→ TASK REQUIREMENTS: Repeat the lines below word for word, leaving out the pictures.

>> start MATERIAL SHOWN

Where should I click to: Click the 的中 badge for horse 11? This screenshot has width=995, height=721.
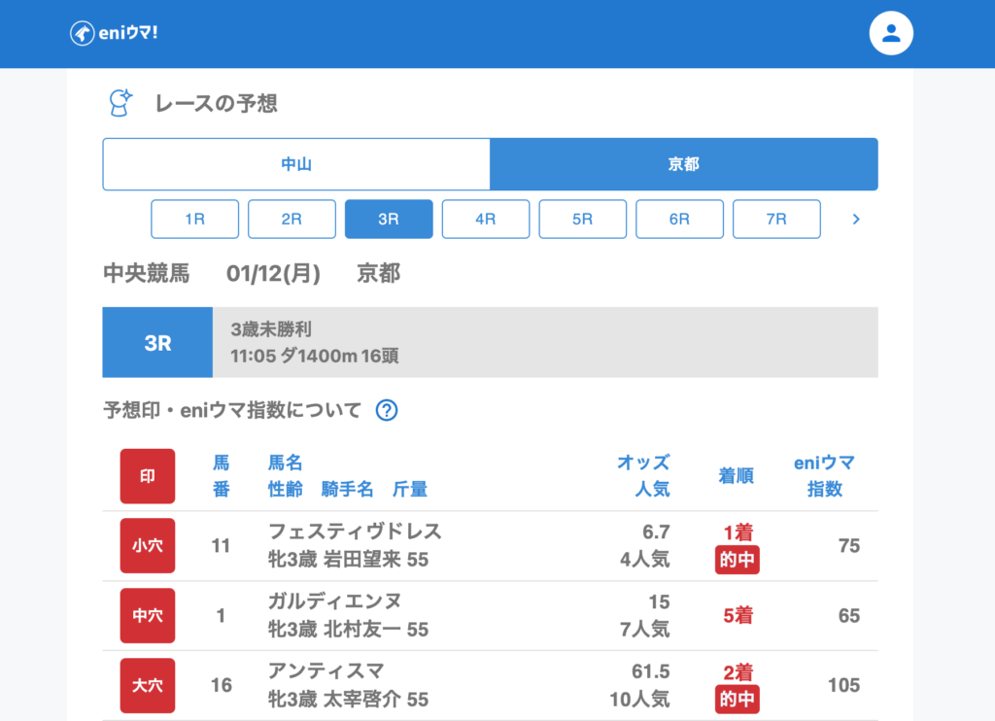tap(737, 561)
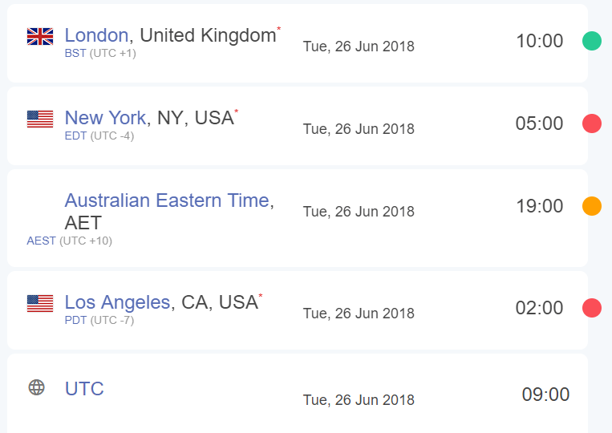Click the PDT time zone abbreviation link

tap(75, 320)
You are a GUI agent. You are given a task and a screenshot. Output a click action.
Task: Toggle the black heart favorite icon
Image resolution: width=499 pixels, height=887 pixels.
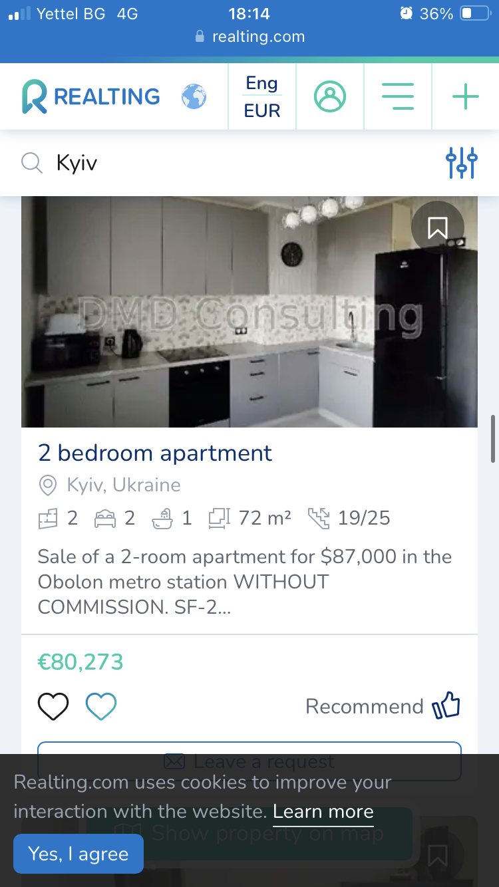point(53,706)
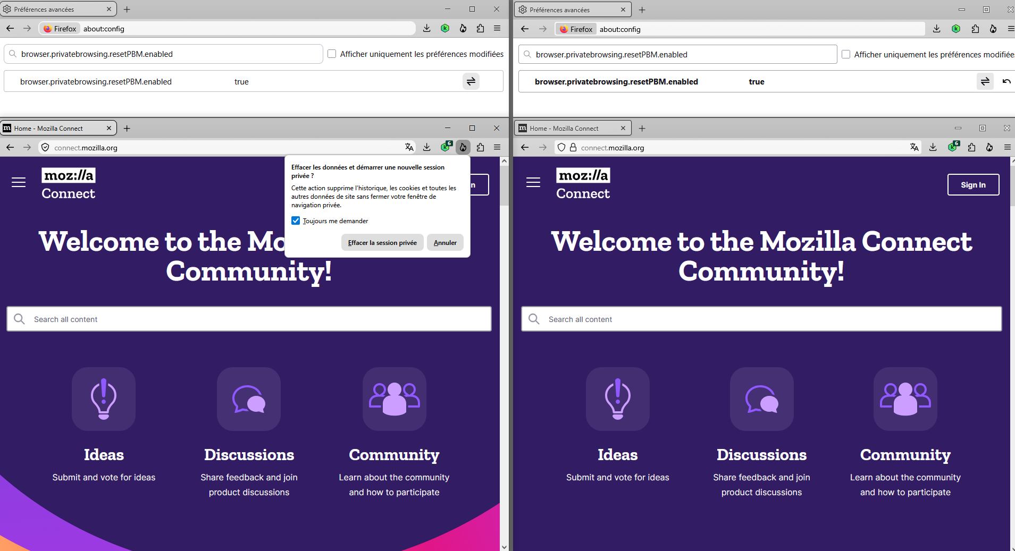Click the Ideas lightbulb icon on left page
This screenshot has height=551, width=1015.
click(x=104, y=399)
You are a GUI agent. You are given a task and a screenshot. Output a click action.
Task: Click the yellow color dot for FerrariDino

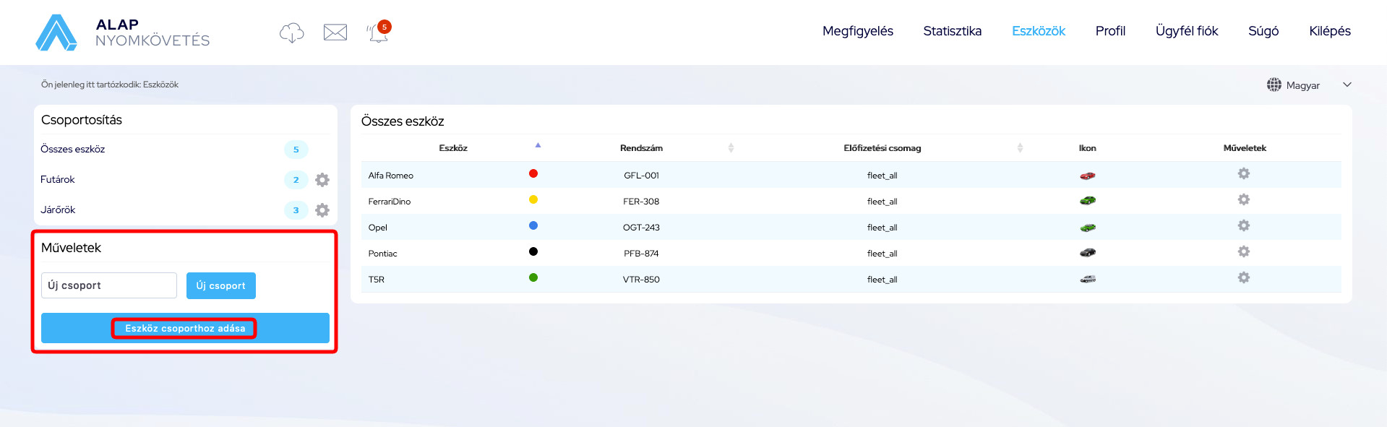tap(533, 199)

>> end MATERIAL SHOWN

→ THE RESULT:
Where should I click to: Click the 的中 badge for horse 11? This screenshot has width=995, height=721.
tap(737, 561)
Click the PDT time zone abbreviation link

tap(75, 320)
You are a GUI agent. You are given a task and a screenshot. Output a click action.
Task: Toggle the black heart favorite icon
Image resolution: width=499 pixels, height=887 pixels.
point(53,706)
Click the Ideas lightbulb icon on left page
This screenshot has height=551, width=1015.
click(x=104, y=399)
You are a GUI agent. You are given a task and a screenshot. Output a click action.
Task: Click the yellow color dot for FerrariDino

tap(533, 199)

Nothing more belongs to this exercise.